[Date Prev][Date Next][Thread Prev][Thread Next][Date Index][Thread Index]
Vector space model task
In the TASK 1 description, it asks you to use vector space formula from Homework
or in the textbook. (Modern Information retrieval by Ricardo-Yates
Many students were asking me what teh textbook formula would look like and
if it was easier to implement it than the one in Homework.
I am including the textbook formula below and it is up to you to decide which
one is easier.
The textbook vector space formula goes like this:
t = Number of terms in the index
N= Number of documents in the collection
tfij= term frequency of term i in document j
ni=Number of documents term i occurs in
Weight of term i in document j (wij) = tfij*log(N/ni)

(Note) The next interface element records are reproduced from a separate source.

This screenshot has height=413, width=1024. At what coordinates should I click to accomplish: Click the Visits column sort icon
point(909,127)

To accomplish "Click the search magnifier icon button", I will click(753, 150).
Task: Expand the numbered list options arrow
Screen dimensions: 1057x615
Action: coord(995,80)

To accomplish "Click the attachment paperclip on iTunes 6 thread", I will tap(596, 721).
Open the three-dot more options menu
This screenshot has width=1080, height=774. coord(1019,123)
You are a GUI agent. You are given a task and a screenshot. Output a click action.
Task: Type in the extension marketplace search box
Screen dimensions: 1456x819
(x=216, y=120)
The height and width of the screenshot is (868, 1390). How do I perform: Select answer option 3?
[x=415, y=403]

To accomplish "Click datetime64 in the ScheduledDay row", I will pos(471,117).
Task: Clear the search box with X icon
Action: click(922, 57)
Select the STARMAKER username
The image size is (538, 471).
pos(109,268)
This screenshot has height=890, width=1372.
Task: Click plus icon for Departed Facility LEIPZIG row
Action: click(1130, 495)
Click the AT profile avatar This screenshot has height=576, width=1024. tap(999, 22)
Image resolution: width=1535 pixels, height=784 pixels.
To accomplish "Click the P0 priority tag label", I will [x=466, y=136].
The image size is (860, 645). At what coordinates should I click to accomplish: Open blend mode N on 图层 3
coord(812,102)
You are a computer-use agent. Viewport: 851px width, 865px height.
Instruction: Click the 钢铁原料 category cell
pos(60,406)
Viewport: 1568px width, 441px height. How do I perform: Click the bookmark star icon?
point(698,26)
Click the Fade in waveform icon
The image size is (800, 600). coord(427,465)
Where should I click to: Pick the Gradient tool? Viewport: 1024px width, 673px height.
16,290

Similarity of document j to a query q Sim(Dj,q) = | Dj.q|/|Dj||q|
|Dj|=weight of the document j = SQRT(w1j^2 + w2j^2 + ........+ wtj^2)
In other words weight of a document is the squareroot of sum of squares
of weights of all terms contained in the document.
In the API(in the directory doc/api/index-all.html), the following classes
will be useful in implementing Vector Space ranking:
Termenum is the class representing all the terms in the index (An
enumeration of terms)
Termval is the class that holds term or keyword
Termdocs is a representation for documents
Sree